**Rows:**
□ □ □ □ □ □ □

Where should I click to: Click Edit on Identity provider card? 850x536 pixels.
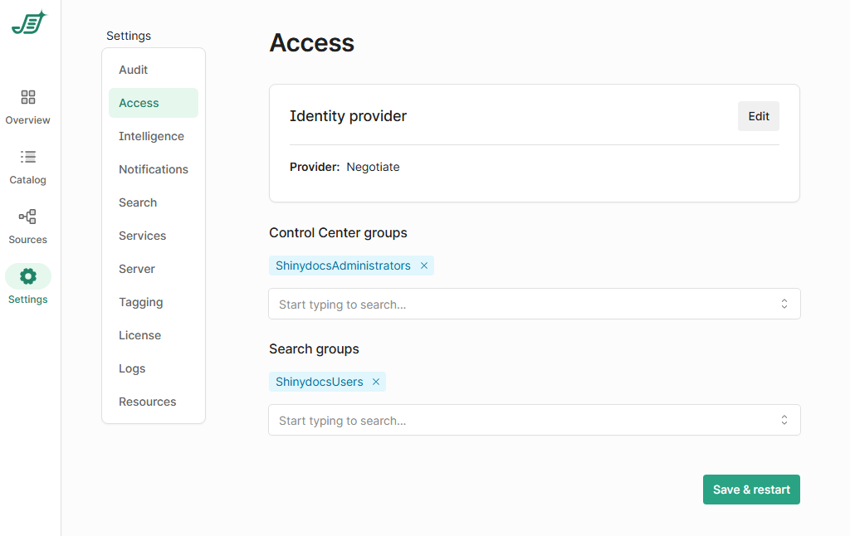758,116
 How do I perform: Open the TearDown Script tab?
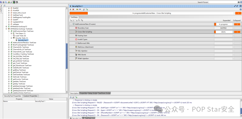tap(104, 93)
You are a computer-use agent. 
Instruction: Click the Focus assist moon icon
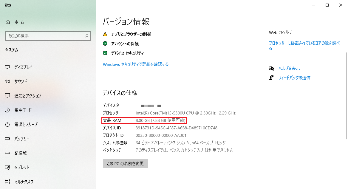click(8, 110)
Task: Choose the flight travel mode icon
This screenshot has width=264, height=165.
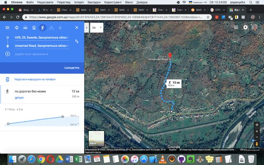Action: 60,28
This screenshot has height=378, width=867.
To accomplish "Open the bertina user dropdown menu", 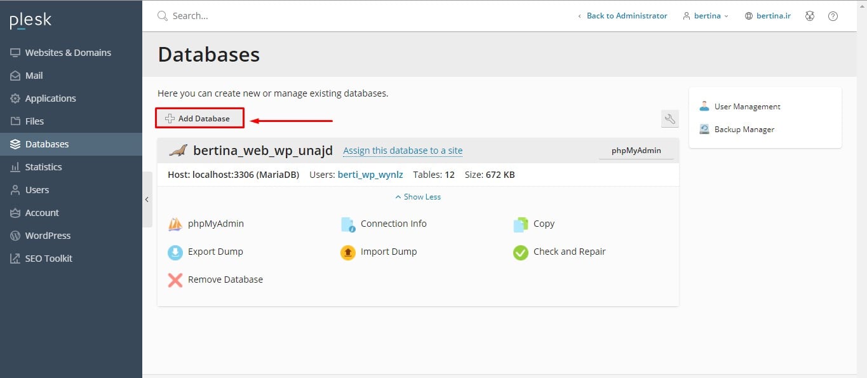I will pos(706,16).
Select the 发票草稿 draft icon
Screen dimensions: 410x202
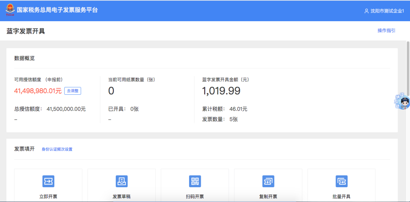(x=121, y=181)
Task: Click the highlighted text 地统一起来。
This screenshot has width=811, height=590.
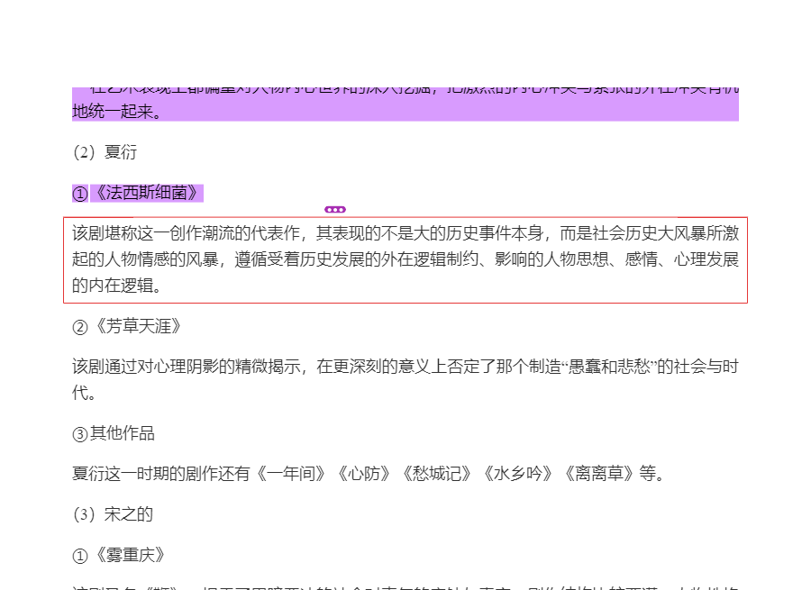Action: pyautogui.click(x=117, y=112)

□ □ □ □ □ □ □

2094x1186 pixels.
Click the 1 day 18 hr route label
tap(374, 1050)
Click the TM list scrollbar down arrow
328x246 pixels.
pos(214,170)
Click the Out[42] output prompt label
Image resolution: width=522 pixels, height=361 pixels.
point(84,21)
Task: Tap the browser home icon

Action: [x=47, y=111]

□ □ □ □ □ □ □

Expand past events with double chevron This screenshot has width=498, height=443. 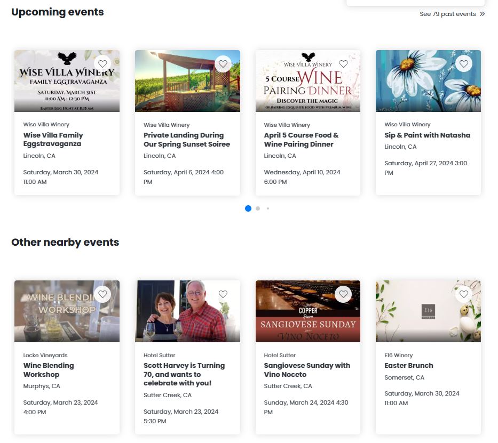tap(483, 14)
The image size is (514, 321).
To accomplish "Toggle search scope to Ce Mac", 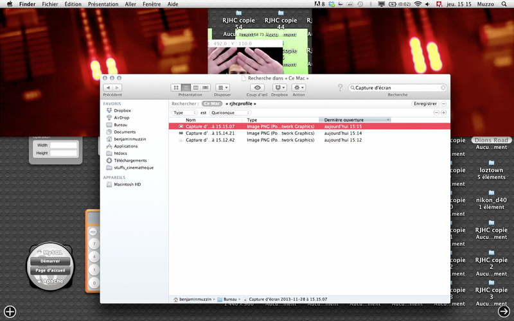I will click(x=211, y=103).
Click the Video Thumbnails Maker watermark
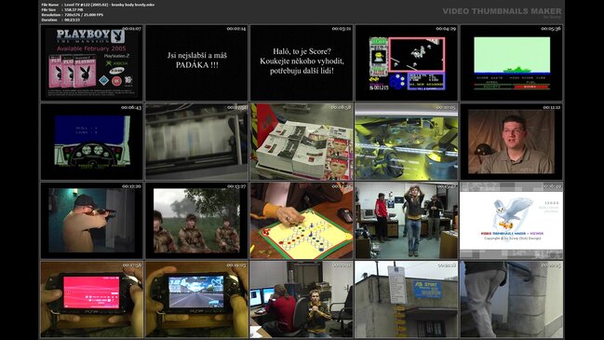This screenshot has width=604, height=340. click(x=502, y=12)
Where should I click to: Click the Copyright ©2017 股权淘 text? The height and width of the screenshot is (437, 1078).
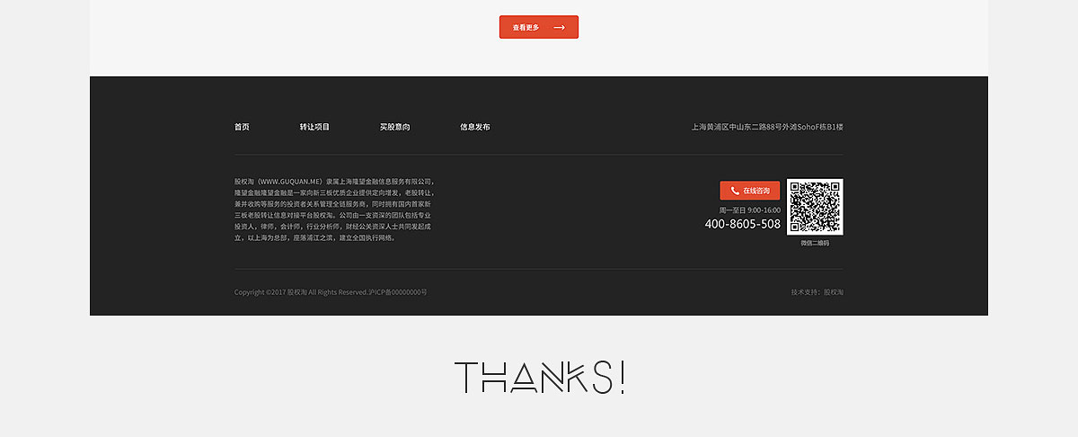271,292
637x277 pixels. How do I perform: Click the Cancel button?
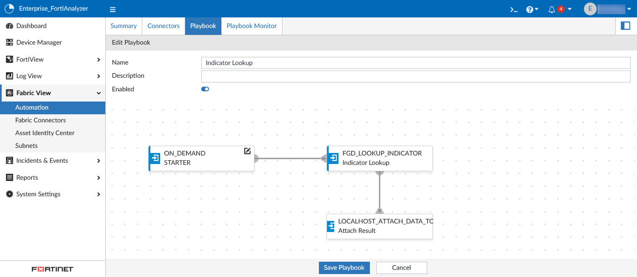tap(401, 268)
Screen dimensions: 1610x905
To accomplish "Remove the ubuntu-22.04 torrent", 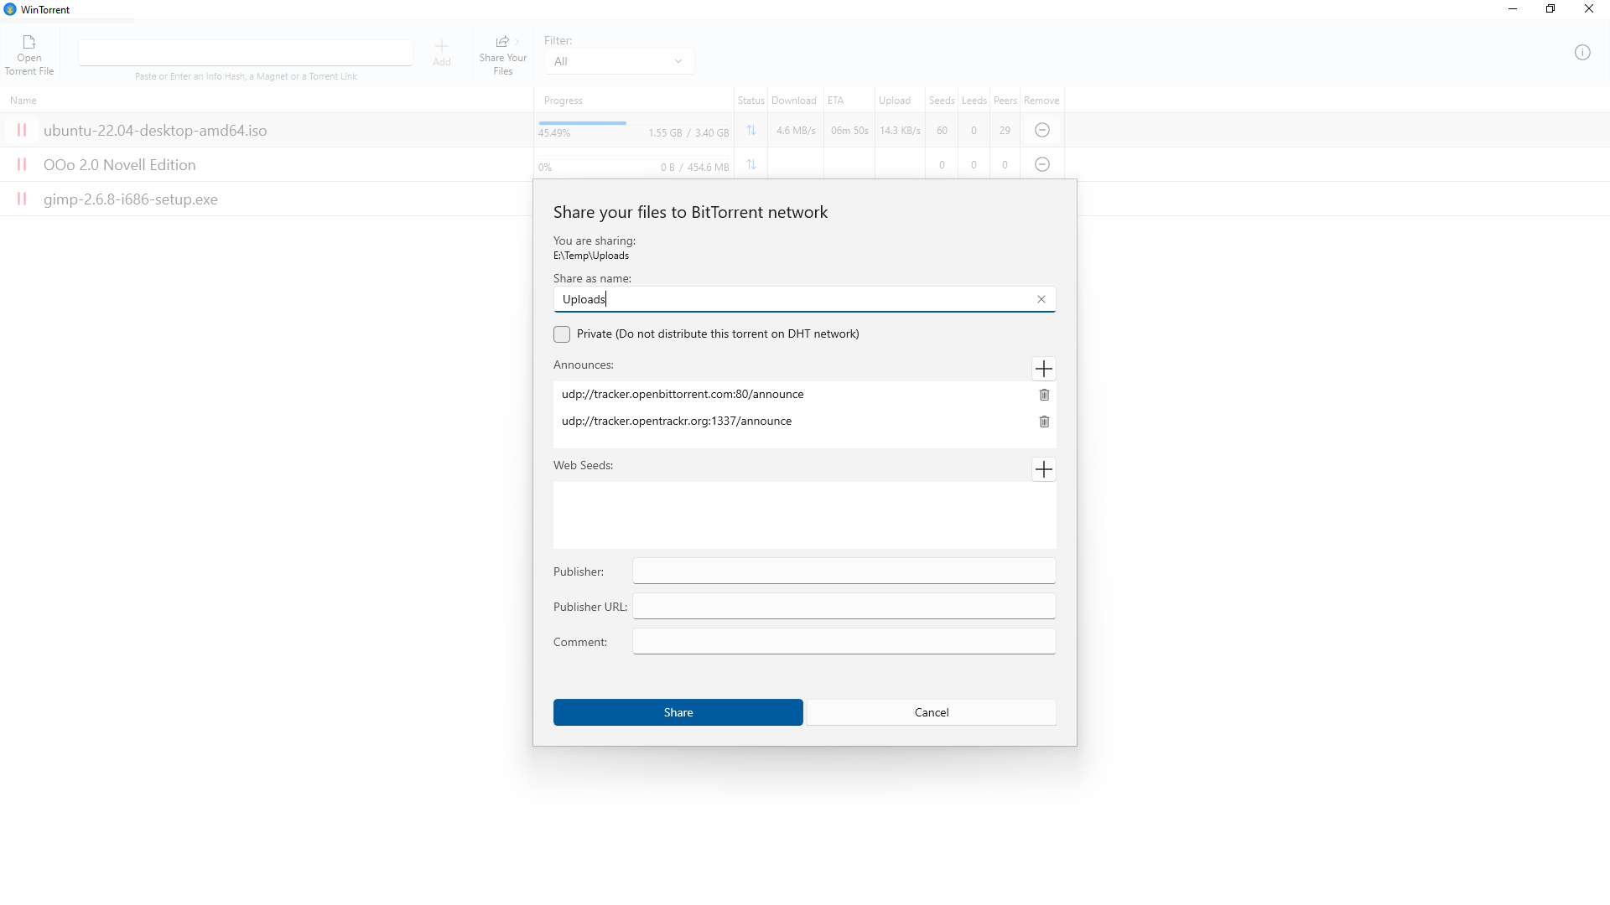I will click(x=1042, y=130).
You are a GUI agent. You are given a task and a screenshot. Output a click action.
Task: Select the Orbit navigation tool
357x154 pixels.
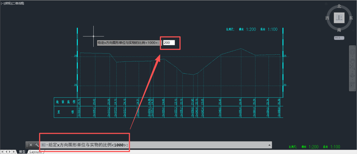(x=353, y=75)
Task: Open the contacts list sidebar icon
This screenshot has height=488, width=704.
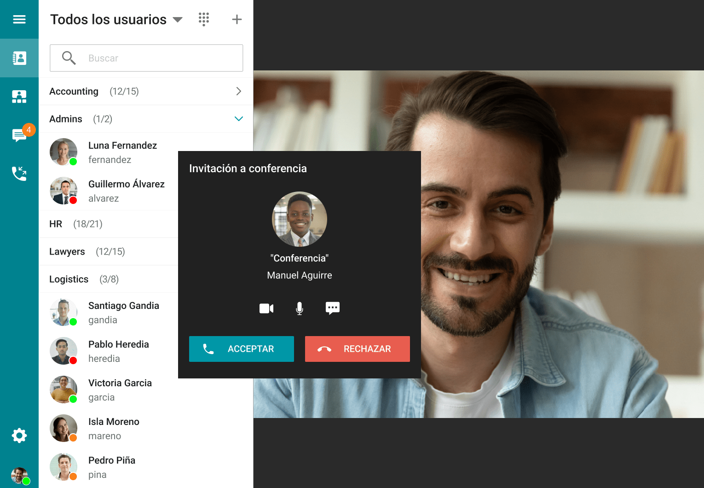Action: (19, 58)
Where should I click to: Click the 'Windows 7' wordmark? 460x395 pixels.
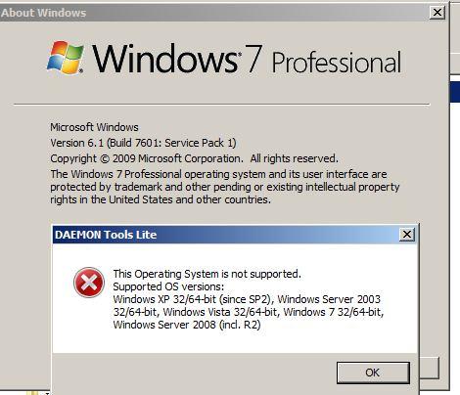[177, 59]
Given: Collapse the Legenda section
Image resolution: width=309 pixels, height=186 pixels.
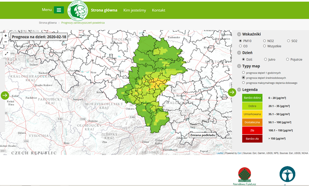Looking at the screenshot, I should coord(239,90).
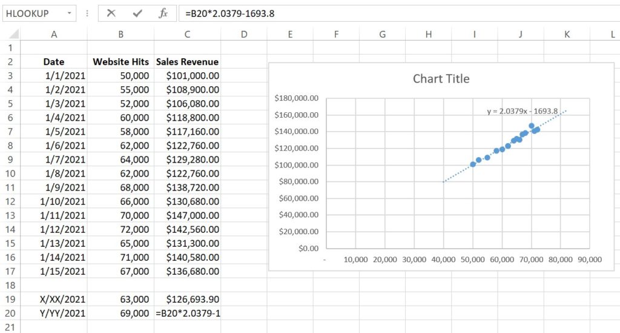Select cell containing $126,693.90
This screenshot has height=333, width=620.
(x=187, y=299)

□ □ □ □ □ □ □

**Objective:**
Convert everything from the line containing "Click the Out[42] output prompt label" down to the line containing "Action: [x=47, y=111]" into a numbered list, omitting any blank lines.

**Result:**
1. Click the Out[42] output prompt label
2. Image resolution: width=522 pixels, height=361 pixels.
3. point(84,21)
4. Task: Tap the browser home icon
5. Action: [x=47, y=111]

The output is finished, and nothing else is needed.